TASK DIRECTIONS: Find all lines below containing the string "agent" and return them.

MATERIAL TO PROCESS:
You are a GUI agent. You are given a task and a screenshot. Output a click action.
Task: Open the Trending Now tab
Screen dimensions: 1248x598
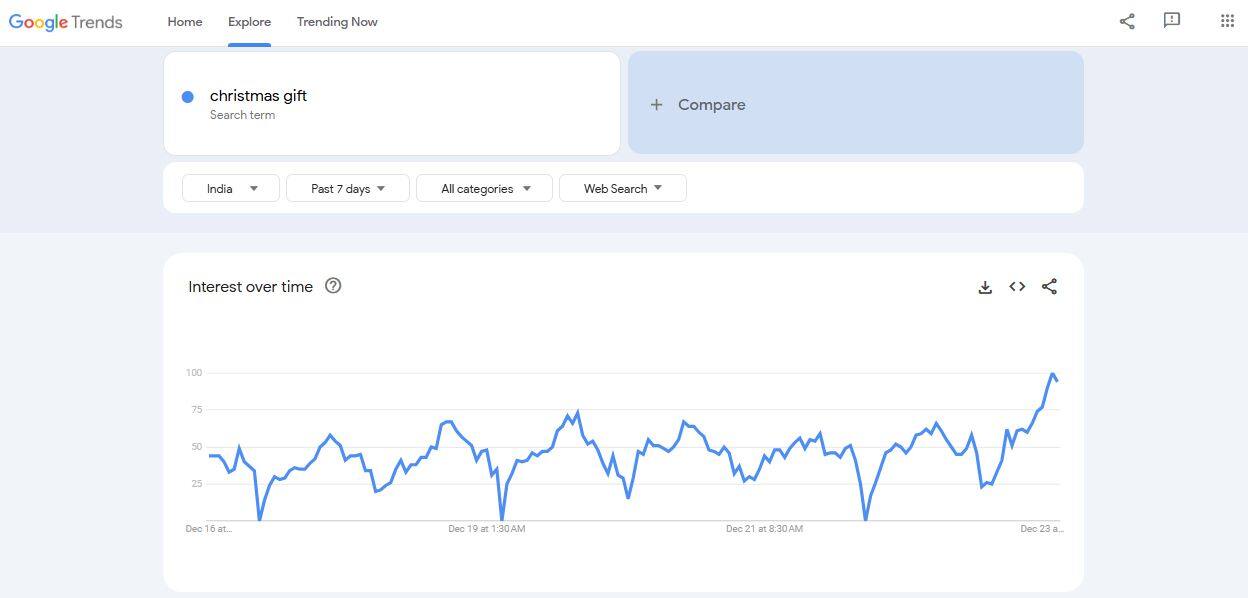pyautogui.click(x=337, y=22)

...

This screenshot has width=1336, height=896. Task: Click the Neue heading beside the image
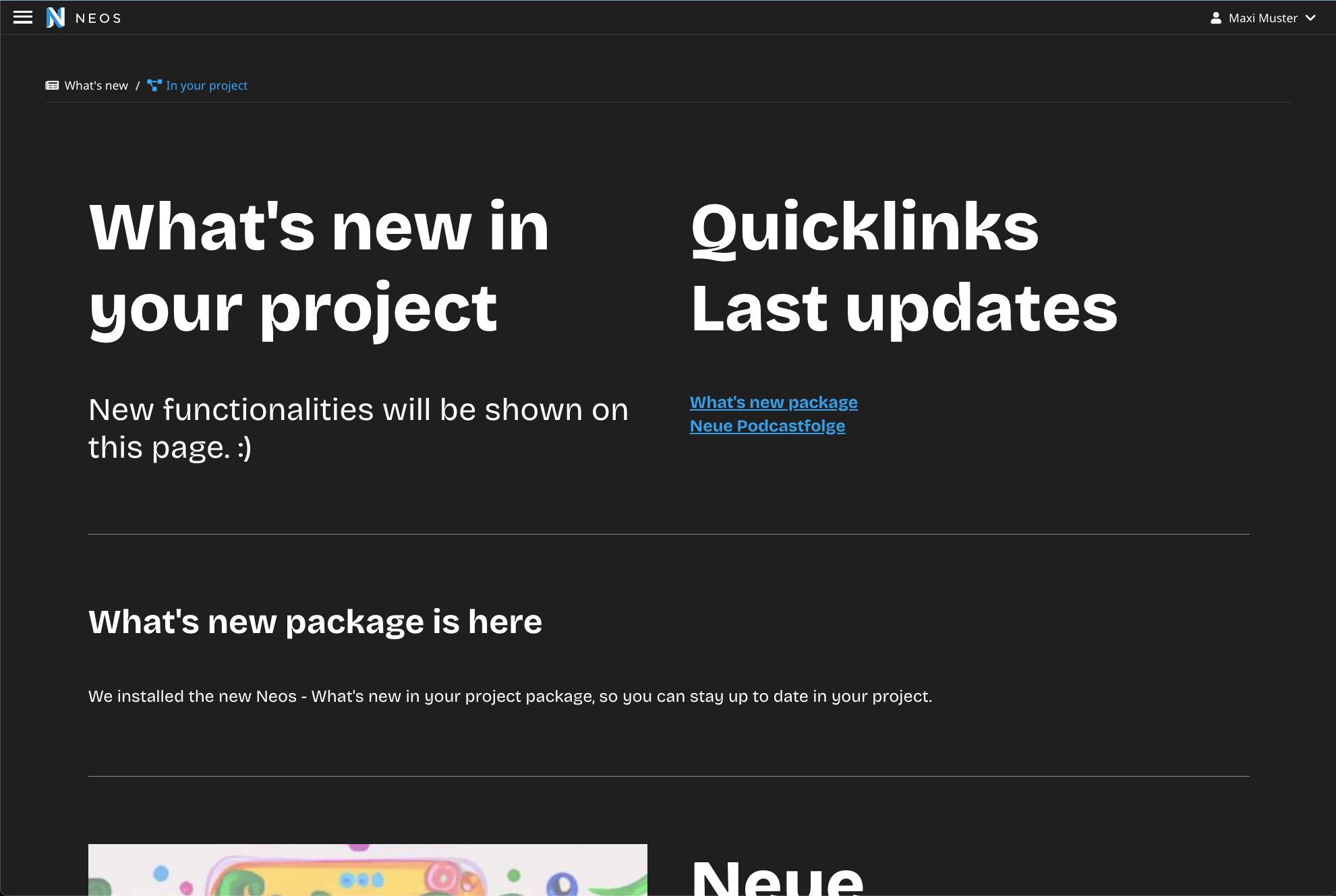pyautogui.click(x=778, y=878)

==

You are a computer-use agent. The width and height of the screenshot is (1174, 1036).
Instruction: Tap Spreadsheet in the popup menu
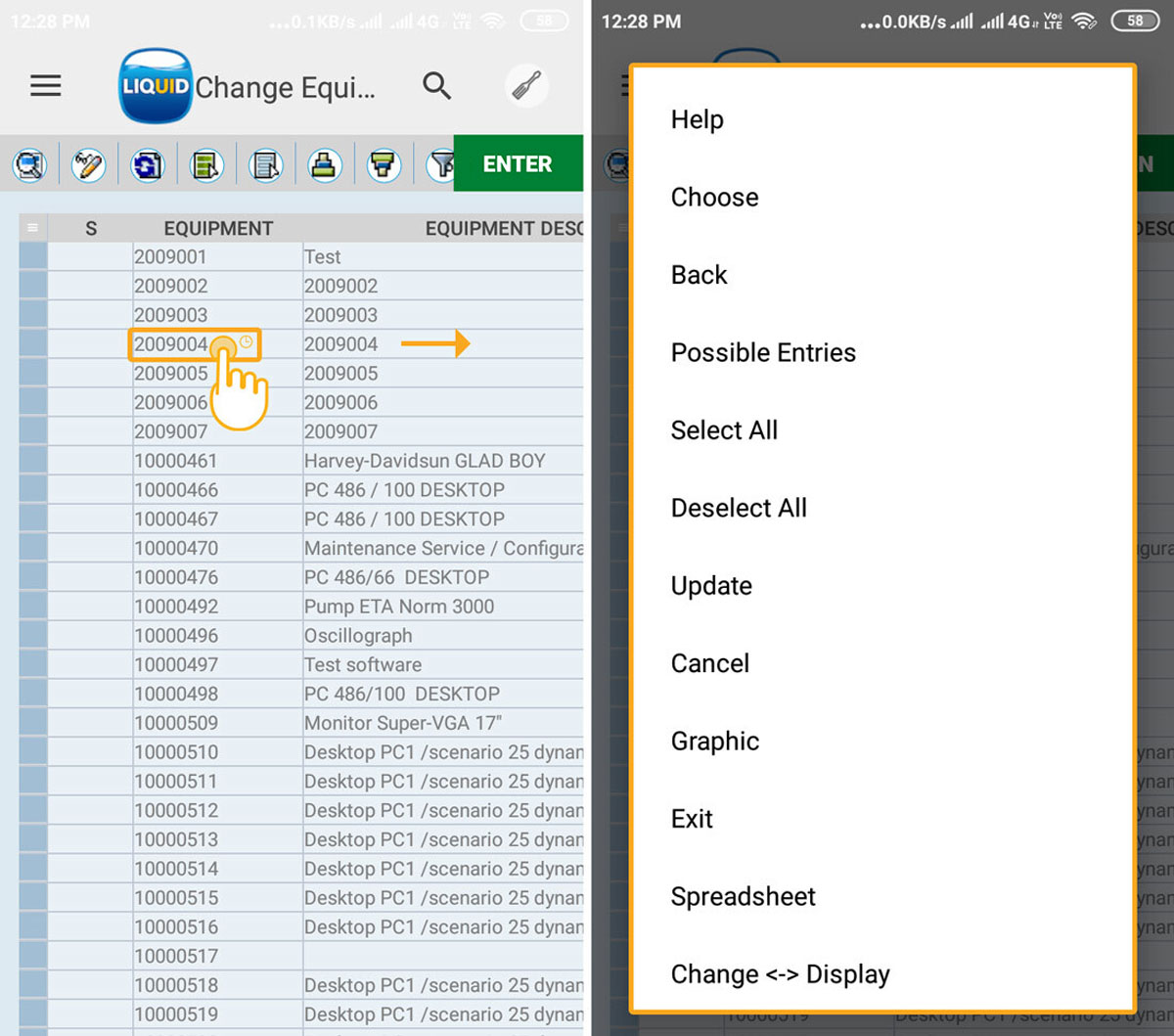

RESULT:
You are a GUI agent. You are given a task and a screenshot. Output a click action.
You are a computer-use agent. The width and height of the screenshot is (1174, 1036).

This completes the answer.